▶ _WHAT TO WORK ON_:
Quote the entries word for word. Omit the pictures.

━━━ RECORDS

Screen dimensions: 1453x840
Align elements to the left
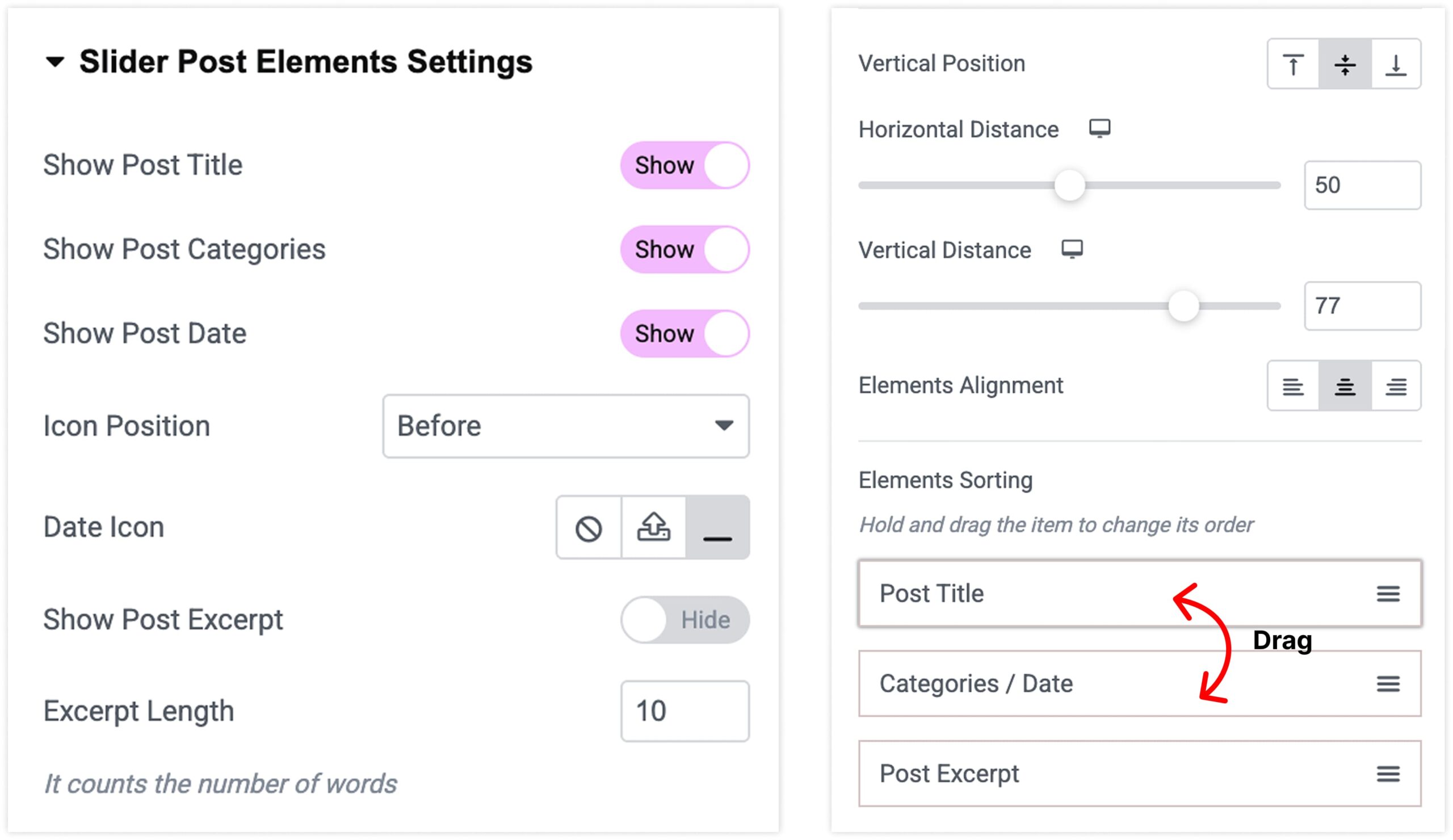tap(1294, 386)
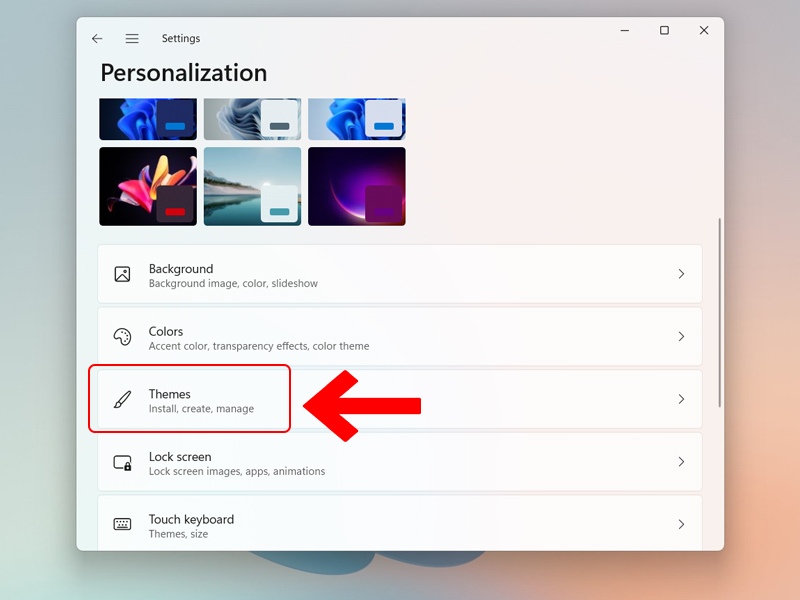
Task: Click the back arrow in Settings
Action: point(97,39)
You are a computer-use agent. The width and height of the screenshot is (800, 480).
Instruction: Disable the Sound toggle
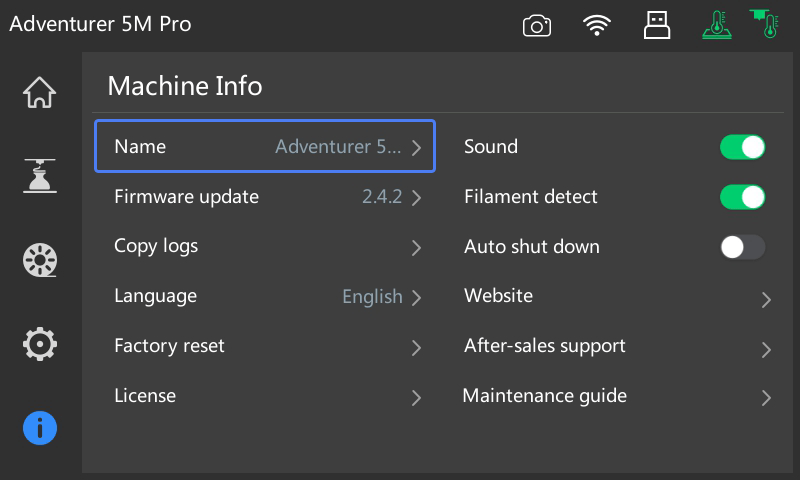[742, 147]
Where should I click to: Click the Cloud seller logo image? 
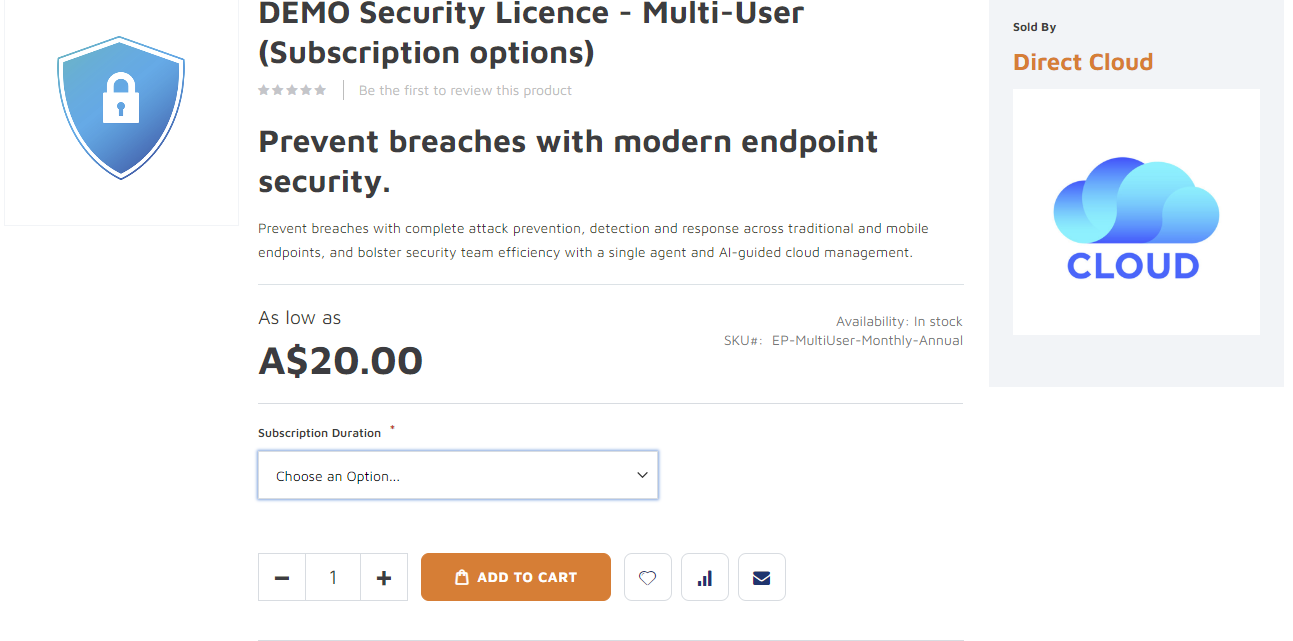(1136, 212)
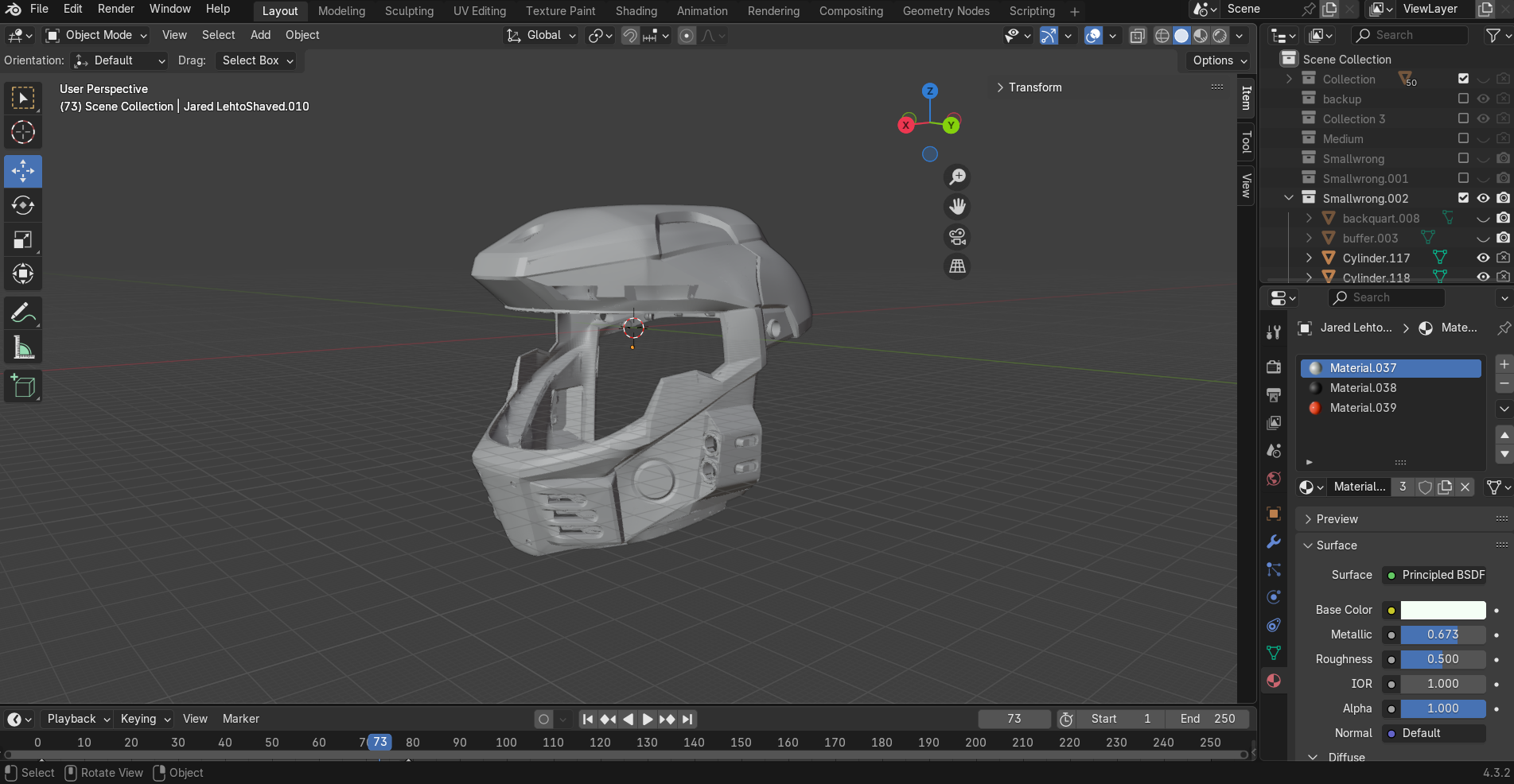Select the Measure ruler tool
Image resolution: width=1514 pixels, height=784 pixels.
(22, 347)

━━━━━━

▶ _WRITTEN ANSWER_:
Screen dimensions: 1453x840
Align elements to the left
tap(1294, 386)
Task: Click the back arrow in Settings
Action: point(97,39)
You are a computer-use agent. The width and height of the screenshot is (800, 480).
Instruction: Disable the Sound toggle
[742, 147]
Where should I click to: Click the Cloud seller logo image? 
(1136, 212)
Select the Measure ruler tool
Image resolution: width=1514 pixels, height=784 pixels.
(22, 347)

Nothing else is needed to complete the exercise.